# Twitter Scraping Notebook Overview
Welcome to the Twitter Scraping Notebook. This tool is designed for extracting tweets from specific Twitter accounts using Selenium for web scraping and BeautifulSoup for HTML parsing. Before starting, make sure you have installed the necessary libraries (`selenium`, `beautifulsoup4`, `pandas`) and have a WebDriver set up for Selenium. The code is organized into modular functions for ease of use and understanding.


## Importing Libraries and Setting Constants
This section imports necessary Python libraries for web scraping, handling dates, and data manipulation. It also sets up important constants that will be used throughout the notebook.


In [None]:
from selenium import webdriver
from selenium.webdriver.common.by import By
from bs4 import BeautifulSoup
from datetime import datetime
from urllib.parse import urlparse
import pandas as pd

# Constants
END_DATE = datetime(2023, 10, 7)


## Function to Process Individual Tweets
The `process_tweet` function is designed to extract key information from each tweet. It gathers data such as the tweet's ID, content, stats, and timestamp. The function is built to handle exceptions and returns a structured dictionary of tweet data.

In [None]:
def process_tweet(div, leaning):
    try:
        # Extracting tweet date
        date_html = div.find_element(By.CLASS_NAME, 'tweet-date').get_attribute('innerHTML')
        date_soup = BeautifulSoup(date_html, 'html.parser')
        date_str = date_soup.a['title']
        tweet_date = datetime.strptime(date_str, "%b %d, %Y · %I:%M %p UTC")

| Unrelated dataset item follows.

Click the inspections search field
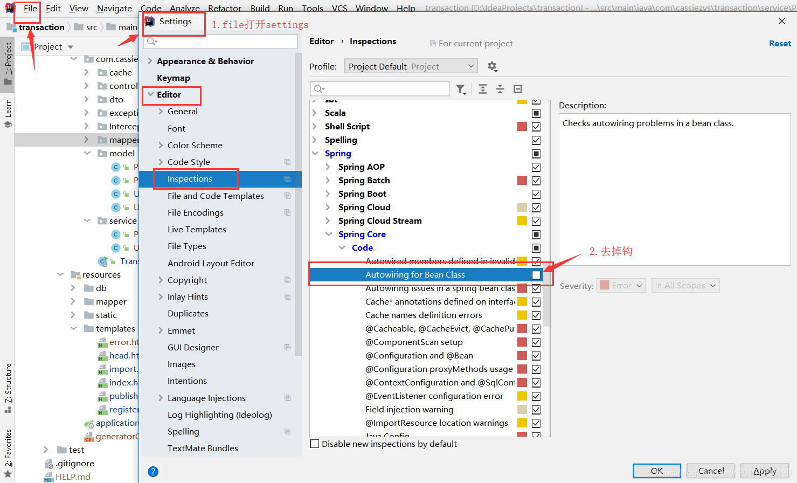797x483 pixels. [379, 88]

        # Check for pinned, retweet, and quote tweets
        if div.find_elements(By.CLASS_NAME, 'pinned') or \
           div.find_elements(By.CLASS_NAME, 'retweet-header') or \
           div.find_elements(By.CLASS_NAME, 'quote'):
            return None

        # Extracting tweet stats
        tweet_stats = div.find_element(By.CLASS_NAME, 'tweet-stats').get_attribute('innerHTML')
        soup = BeautifulSoup(tweet_stats, 'html.parser')
        numbers = [stat.get_text(strip=True).replace(",", "") for stat in soup.find_all(class_="tweet-stat")]

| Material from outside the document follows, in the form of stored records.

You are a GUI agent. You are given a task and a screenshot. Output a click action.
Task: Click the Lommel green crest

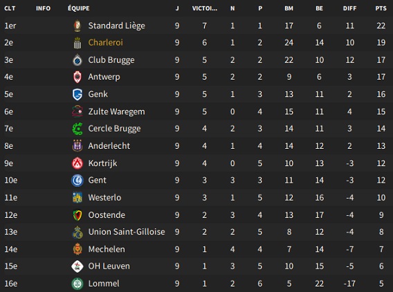77,284
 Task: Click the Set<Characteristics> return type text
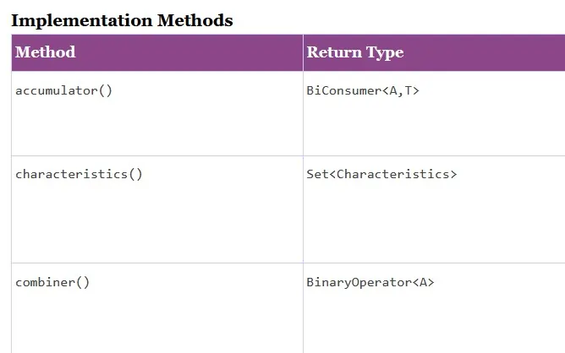pyautogui.click(x=381, y=174)
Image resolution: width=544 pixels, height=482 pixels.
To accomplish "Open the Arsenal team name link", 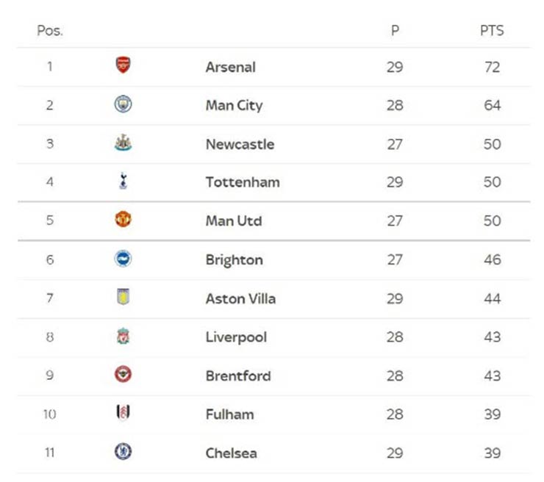I will (x=231, y=67).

        # Extracting tweet ID
        tweet_id = div.find_element(By.CLASS_NAME, 'tweet-link').get_attribute('href')
        parsed_url = urlparse(tweet_id)
        path = parsed_url.path
        id = path.split('/')[-1]

        return {
            'tweet_id': id,
            'tweets': div.find_element(By.CLASS_NAME, 'tweet-content').get_attribute('innerHTML'),
            'dates': date_str,
            'username': div.find_element(By.CLASS_NAME, 'username').get_attribute('innerHTML'),
            'url': tweet_id,
            'replies': numbers[0],
            'retweets': numbers[1],
            'quote_retweets': numbers[2],
            'likes': numbers[3],
            'leaning': leaning
        }
    except Exception as e:
        print(f"Error processing tweet: {e}")
        return None


## Function for Scraping Tweets from a Page
`get_tweets_from_page` navigates to a Twitter page and scrapes tweets from it. It uses the `process_tweet` function for each tweet found and returns a list of tweet data in dictionary format.


In [None]:
def get_tweets_from_page(driver, url, leaning):
    tweet_data = []
    driver.get(url)
    elements = driver.find_elements(By.CLASS_NAME, 'timeline-item')

    for div in elements:
        data = process_tweet(div, leaning)
        if data and data['dates'] >= END_DATE:
            tweet_data.append(data)
        elif data:
            break

    return tweet_data


## Function to Save Data as CSV
The `save_to_csv` function converts the list of tweet dictionaries into a pandas DataFrame and then saves this data into a CSV file. This function is crucial for data storage and later analysis.


In [None]:
def save_to_csv(data, filename):
    df = pd.DataFrame(data)
    df.to_csv(filename, index=False)


## Main Scraping Function by Username
The `get_tweets_by_username` function is the main script for scraping tweets for a given Twitter username. It handles the browser setup with Selenium, manages page navigation, and calls the `save_to_csv` function to store the scraped data.


In [None]:
def get_tweets_by_username(username, leaning):
    driver = webdriver.Chrome()
    url = f'https://nitter.rawbit.ninja/{username}'
    all_tweets = []

    while True:
        tweets = get_tweets_from_page(driver, url, leaning)
        if not tweets:
            break
        all_tweets.extend(tweets)

        # Attempt to find and click "Show more" button
        try:
            button = driver.find_element(By.CLASS_NAME, "show-more")
            button.click()
            url = driver.current_url
        except:
            break

    driver.close()
    save_to_csv(all_tweets, f'{username}.csv')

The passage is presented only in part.